▶ Problem to work on:
Pictures appear among the records below and must be omitted. Repeat exactly the lines from the line with "Open the hamburger navigation menu" to the line with "Hide the 'can' questions card", both included.

▶ Available data:
☆ ☆ ☆ ☆ ☆
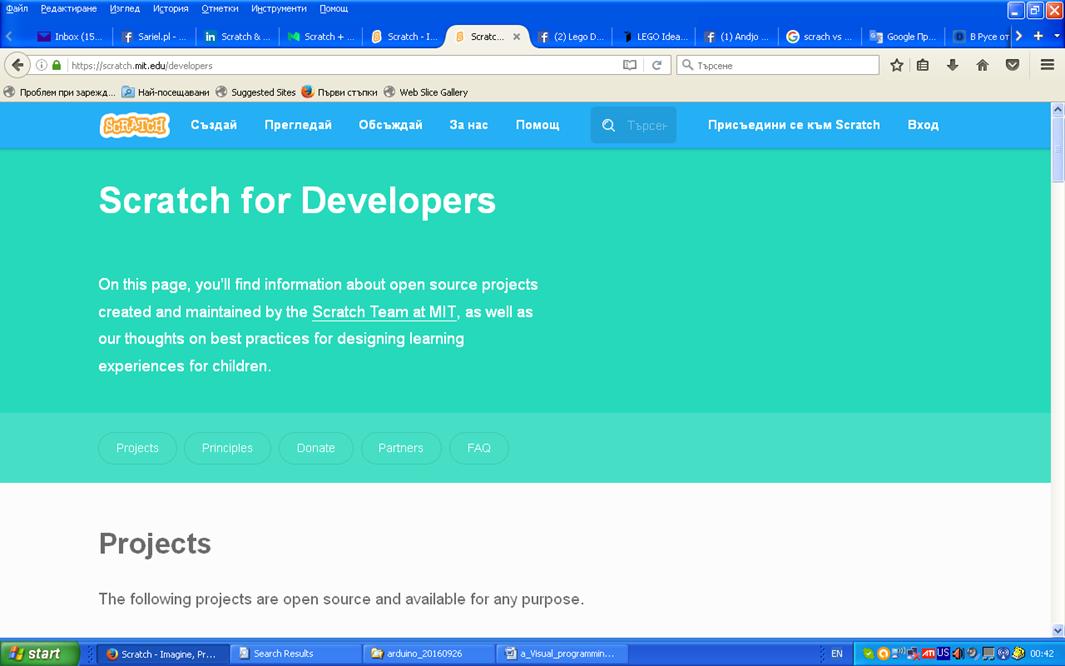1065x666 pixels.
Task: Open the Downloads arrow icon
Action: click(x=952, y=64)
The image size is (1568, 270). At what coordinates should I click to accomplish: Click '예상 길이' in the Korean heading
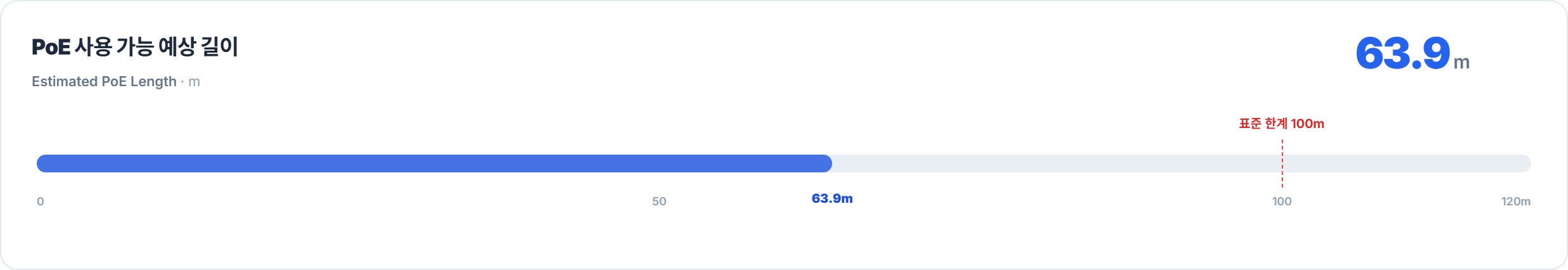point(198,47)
☆ ☆ ☆ ☆ ☆
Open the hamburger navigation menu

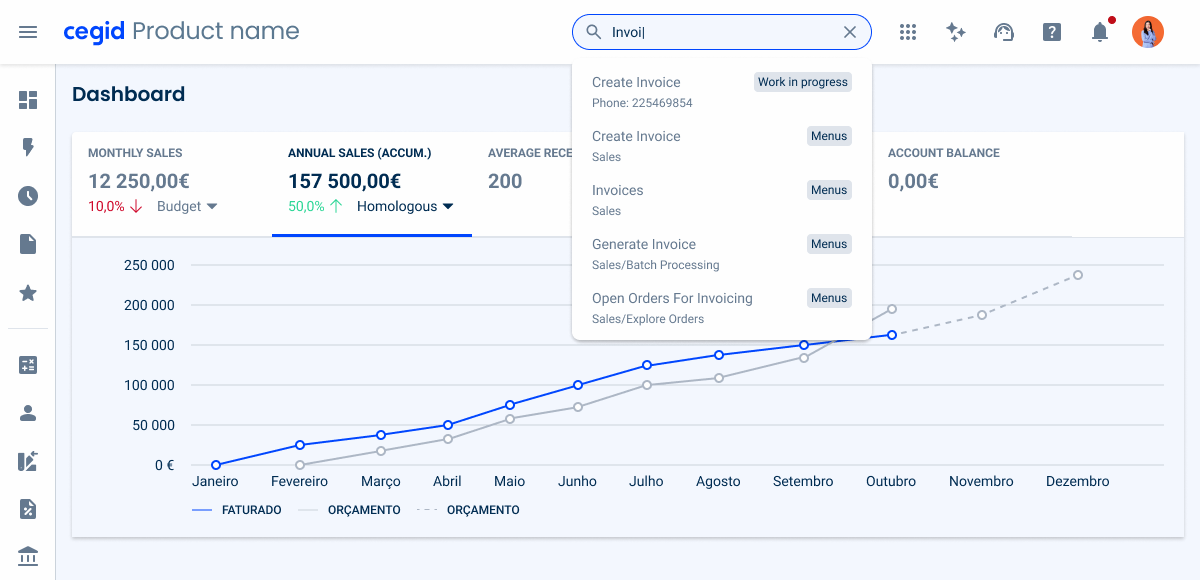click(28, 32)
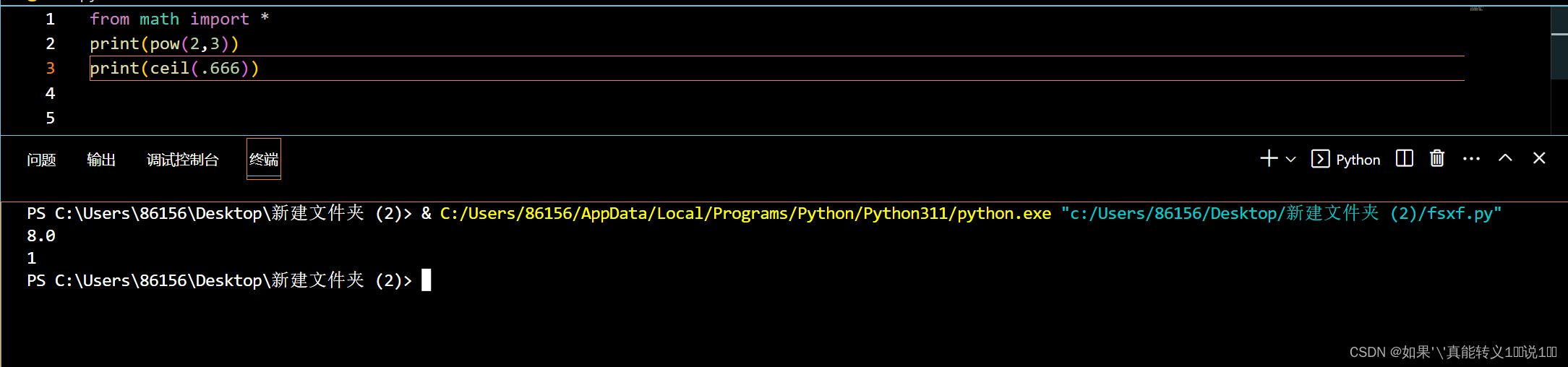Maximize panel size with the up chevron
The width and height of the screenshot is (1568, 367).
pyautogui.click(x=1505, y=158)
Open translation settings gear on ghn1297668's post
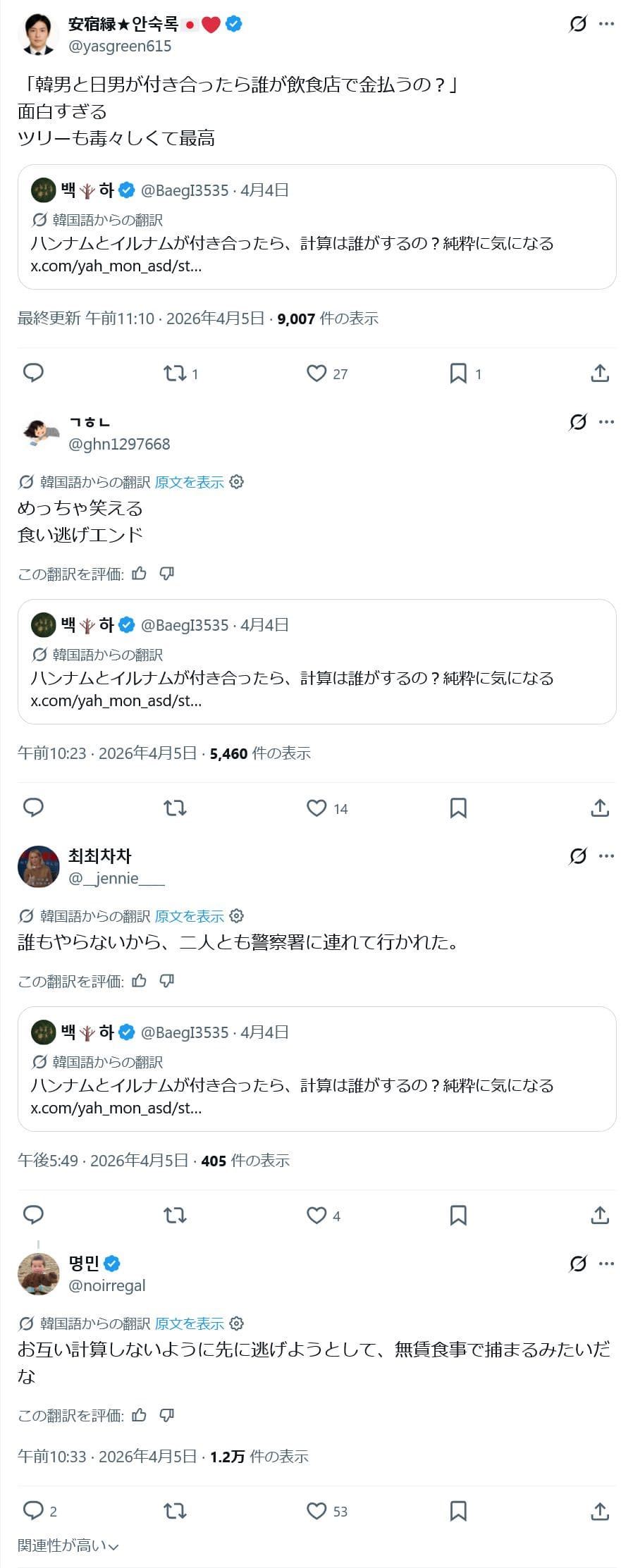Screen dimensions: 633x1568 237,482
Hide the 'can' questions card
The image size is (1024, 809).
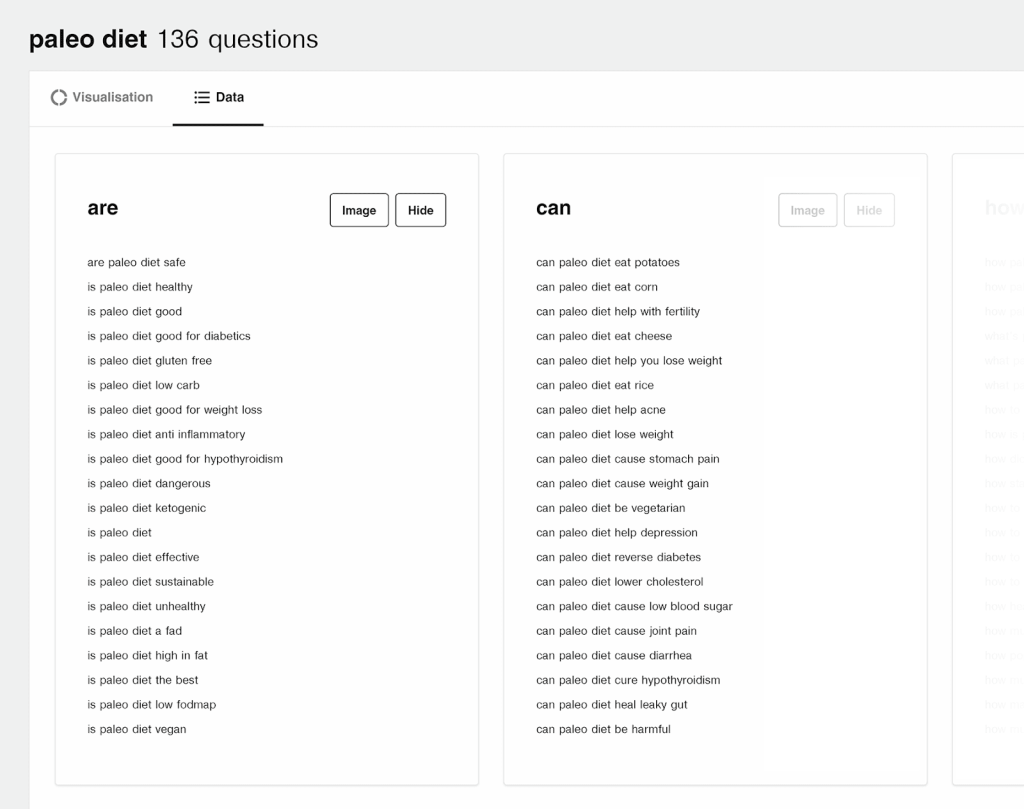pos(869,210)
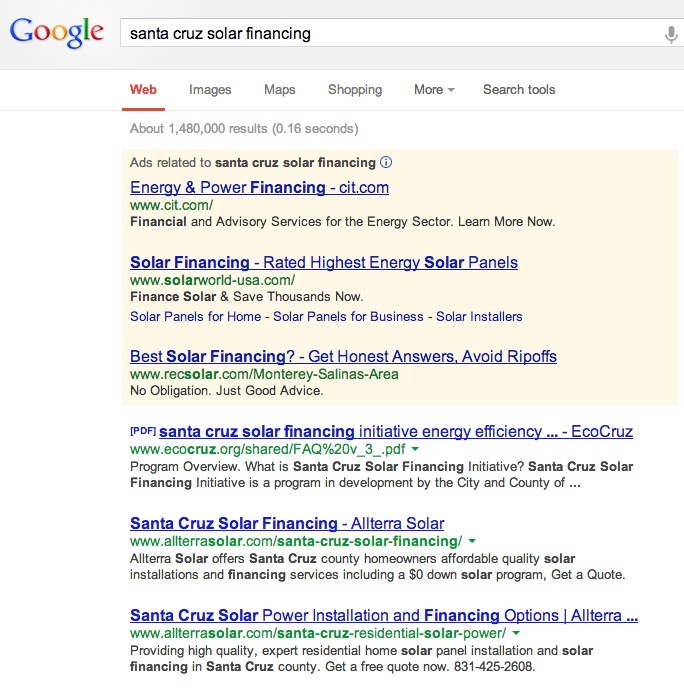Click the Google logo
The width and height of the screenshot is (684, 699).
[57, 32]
☆ ☆ ☆ ☆ ☆
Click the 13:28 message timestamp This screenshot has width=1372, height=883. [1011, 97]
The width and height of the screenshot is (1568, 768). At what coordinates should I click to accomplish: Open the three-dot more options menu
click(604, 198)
☆ ☆ ☆ ☆ ☆
▶ The answer:
Open the hamburger navigation menu

click(28, 32)
Maximize panel size with the up chevron
The width and height of the screenshot is (1568, 367).
pyautogui.click(x=1505, y=158)
Open translation settings gear on ghn1297668's post
Screen dimensions: 633x1568 237,482
Hide the 'can' questions card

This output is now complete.